Down the years, centre-right parties have always found male voters to be receptive to a mix of hard-line economic politics and harsh stances on welfare. But women voters? Not so much. Therefore, with a possible National/ACT government now bidding to be one of the most extreme right wing governments in living memory, it was not surprising that Christopher Luxon’s big speech yesterday featured an early childcare tax rebate pitched at women voters.
National’s “Family Boost” programme will be in addition to Labour’s extended childcare subsidy announced last year, decried by National at the time as “ band aid economics.” National will now retain that subsidy and add to it:
“Our plan will specifically target lower and middle-income families, to make their lives a bit easier….National’s Family Boost childcare tax rebate will help 130,000 low-and-middle-income families keep more of what they earn, with up to $75 more in their after-tax pay each week. That’s $3,900 every year, depending on their income.
“Families will receive a 25 percent rebate on their early childhood education expenses, up to the maximum of $3,900 per year.

> _DATASET EXCERPTS_

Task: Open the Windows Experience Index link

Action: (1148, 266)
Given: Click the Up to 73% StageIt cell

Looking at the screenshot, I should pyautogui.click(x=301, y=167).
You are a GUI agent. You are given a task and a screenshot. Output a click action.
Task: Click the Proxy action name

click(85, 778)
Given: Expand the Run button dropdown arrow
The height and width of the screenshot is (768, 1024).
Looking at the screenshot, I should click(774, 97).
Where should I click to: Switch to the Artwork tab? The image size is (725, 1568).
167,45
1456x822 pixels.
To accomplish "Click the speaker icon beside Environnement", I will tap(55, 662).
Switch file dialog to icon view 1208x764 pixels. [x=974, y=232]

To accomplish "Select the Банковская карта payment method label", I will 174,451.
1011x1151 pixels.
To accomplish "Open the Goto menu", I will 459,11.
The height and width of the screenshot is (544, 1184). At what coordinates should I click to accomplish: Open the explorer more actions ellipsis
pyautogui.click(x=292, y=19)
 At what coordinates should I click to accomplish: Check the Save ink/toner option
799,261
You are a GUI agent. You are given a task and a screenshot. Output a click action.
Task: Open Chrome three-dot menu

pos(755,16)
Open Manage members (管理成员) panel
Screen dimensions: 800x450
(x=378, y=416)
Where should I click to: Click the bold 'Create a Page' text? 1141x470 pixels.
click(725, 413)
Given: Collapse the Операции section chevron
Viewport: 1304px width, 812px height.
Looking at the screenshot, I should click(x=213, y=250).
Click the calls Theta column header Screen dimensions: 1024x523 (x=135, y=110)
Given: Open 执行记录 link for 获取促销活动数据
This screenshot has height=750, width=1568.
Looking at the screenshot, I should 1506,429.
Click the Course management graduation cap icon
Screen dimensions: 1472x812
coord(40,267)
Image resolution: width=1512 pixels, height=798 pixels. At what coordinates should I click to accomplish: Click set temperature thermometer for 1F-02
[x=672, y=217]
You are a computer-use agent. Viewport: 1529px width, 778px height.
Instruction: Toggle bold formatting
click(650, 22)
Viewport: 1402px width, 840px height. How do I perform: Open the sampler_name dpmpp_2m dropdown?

> _WHAT TO WORK ON_
A. Answer these from the childcare rebate piece:
(i) What phrase did National use at the time to criticize Labour's extended childcare subsidy?
(ii) How many families will the Family Boost rebate help?
(iii) What percentage rebate will families get on their early childhood education expenses?
B. Copy word for word the part of the childcare rebate piece from "Down the years, centre-right" to "at women voters.".
Rely only on the childcare rebate piece, not on the data or on outside knowledge.

> _RESPONSES BY TASK_
A.
(i) "band aid economics"
(ii) 130,000 low-and-middle-income families
(iii) 25 percent

B.
Down the years, centre-right parties have always found male voters to be receptive to a mix of hard-line economic politics and harsh stances on welfare. But women voters? Not so much. Therefore, with a possible National/ACT government now bidding to be one of the most extreme right wing governments in living memory, it was not surprising that Christopher Luxon’s big speech yesterday featured an early childcare tax rebate pitched at women voters.